Problem: I have a rather large and verbose SQL query that pulls data for an HTML report I need to make. The query is joinining several tables together based on various keys, and is selecting a large number of columns from the result set. Your normal stuff. 3 pieces of the resulting information should be unique for each row (grower, retailer, and product). Basically, each row associates these 3 things.

Example main query:

SELECT
SUBMISSION,
GROWER,
RETAILER,
PRODUCT
...
FROM
SUBMISSION_TABLE,
GROWER_TABLE,
RETAILER_TABLE
...
WHERE
[relate each table to the other]
[do some filtering based on parameters of the report]
...
A completely seperate set of tables needs to be joined, filtered and summarized to find the amount of the given product, the retailer, sold the grower. To find this result we do a SUM on sales whith the known grower, product, and retailer.

Example secondary query:
SELECT
SUM(sales)
FROM
SALES_TABLES...
WHERE
sales_tables.grower = XXXX
AND sales_tables.retailer = YYYY
AND sales_tables.product = ZZZZ
Sounds simple enough?

Question: how can I combine these two queries so that my one query can show the summarized value along with the specifics?

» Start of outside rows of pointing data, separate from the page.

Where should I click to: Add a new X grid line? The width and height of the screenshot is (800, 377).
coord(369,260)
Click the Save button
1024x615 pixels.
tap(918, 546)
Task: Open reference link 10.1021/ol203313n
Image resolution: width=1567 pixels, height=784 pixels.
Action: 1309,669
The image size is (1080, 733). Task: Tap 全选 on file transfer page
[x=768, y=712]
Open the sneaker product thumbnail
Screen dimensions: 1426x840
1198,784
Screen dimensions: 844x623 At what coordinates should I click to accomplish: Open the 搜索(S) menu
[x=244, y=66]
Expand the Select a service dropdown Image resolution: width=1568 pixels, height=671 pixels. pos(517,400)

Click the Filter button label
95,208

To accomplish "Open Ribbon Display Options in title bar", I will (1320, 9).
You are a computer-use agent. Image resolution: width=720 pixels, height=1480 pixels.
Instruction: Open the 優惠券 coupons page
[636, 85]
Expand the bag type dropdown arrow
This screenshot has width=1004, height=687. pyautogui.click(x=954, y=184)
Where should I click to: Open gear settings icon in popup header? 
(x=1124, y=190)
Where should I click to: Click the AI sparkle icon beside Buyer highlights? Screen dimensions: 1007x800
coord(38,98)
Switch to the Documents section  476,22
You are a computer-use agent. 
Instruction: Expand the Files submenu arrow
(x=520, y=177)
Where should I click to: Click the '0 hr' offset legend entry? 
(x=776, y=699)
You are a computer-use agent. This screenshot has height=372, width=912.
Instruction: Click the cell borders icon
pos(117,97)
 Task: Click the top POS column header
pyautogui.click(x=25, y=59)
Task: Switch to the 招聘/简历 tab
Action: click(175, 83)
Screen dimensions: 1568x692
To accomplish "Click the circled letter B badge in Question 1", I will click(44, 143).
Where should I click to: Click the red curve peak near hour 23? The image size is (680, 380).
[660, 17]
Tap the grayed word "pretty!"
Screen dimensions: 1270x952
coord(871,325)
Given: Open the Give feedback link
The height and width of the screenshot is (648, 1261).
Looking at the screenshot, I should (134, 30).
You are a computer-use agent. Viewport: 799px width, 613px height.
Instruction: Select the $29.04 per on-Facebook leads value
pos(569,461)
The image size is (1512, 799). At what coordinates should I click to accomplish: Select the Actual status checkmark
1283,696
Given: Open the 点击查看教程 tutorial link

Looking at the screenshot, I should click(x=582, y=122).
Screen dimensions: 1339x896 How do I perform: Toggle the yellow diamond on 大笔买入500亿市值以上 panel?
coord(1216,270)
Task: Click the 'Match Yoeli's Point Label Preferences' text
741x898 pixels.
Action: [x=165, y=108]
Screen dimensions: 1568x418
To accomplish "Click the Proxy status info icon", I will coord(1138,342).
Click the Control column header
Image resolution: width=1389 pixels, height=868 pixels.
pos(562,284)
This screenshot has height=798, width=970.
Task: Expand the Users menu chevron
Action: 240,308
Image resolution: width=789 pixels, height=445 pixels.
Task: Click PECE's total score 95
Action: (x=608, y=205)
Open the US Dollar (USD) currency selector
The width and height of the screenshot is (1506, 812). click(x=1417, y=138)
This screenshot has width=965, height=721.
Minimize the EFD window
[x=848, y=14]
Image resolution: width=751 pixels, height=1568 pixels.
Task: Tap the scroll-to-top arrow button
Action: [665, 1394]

My first thought was to do something like this:
SELECT
SUBMISSION,
GROWER,
RETAILER,
PRODUCT
...
FROM
SUBMISSION_TABLE,
GROWER_TABLE,
RETAILER_TABLE
(SELECT
SUM(sales)
FROM
SALES_TABLES...
WHERE
sales_tables.grower = GROWER
AND sales_tables.retailer = RETAILER
AND sales_tables.product = PRODUCT) sales_vt
...
WHERE
[relate each table to the other]
[do some filtering based on parameters of the report]
But that didn't work b/c you can't reference the outside tables from within the "virtual table query".

Then I tried this:
SELECT
SUBMISSION,
GROWER,
RETAILER,
PRODUCT
...
FROM
SUBMISSION_TABLE,
GROWER_TABLE,
RETAILER_TABLE
(SELECT
grower,
retailer,
product,
SUM(sales)
FROM
SALES_TABLES...
GROUP BY grower, retailer, product) sales,
...
WHERE
[relate each table to the other]
[do some filtering based on parameters of the report]
AND sales.grower = GROWER
AND sales.retailer = RETAILER
AND sales.product = PRODUCT
But that won't work b/c the sales tables are huge and the time to execute goes through the roof which is totally not necessary since we already know what grower-retailer-product tuples we need

I thought about moving everything from the virtual table up into the main table, but then I would need to do a GROUP BY all of the other columns and there are a TON more than just these.

Anyone have any suggestions? Did that make any sense?

1 comment:

Alex said...

My first attempt would be to do the group by, a little copy and paste never killed anyone, right?

On the final query that you were having performance issues with, maybe it would help to explicitly specify the joins (hopefully some of the just left joins). If you just do the select from a bunch of tables I think it does a cartesian product on all of the tables together, which seems like it may grow REALLY fast.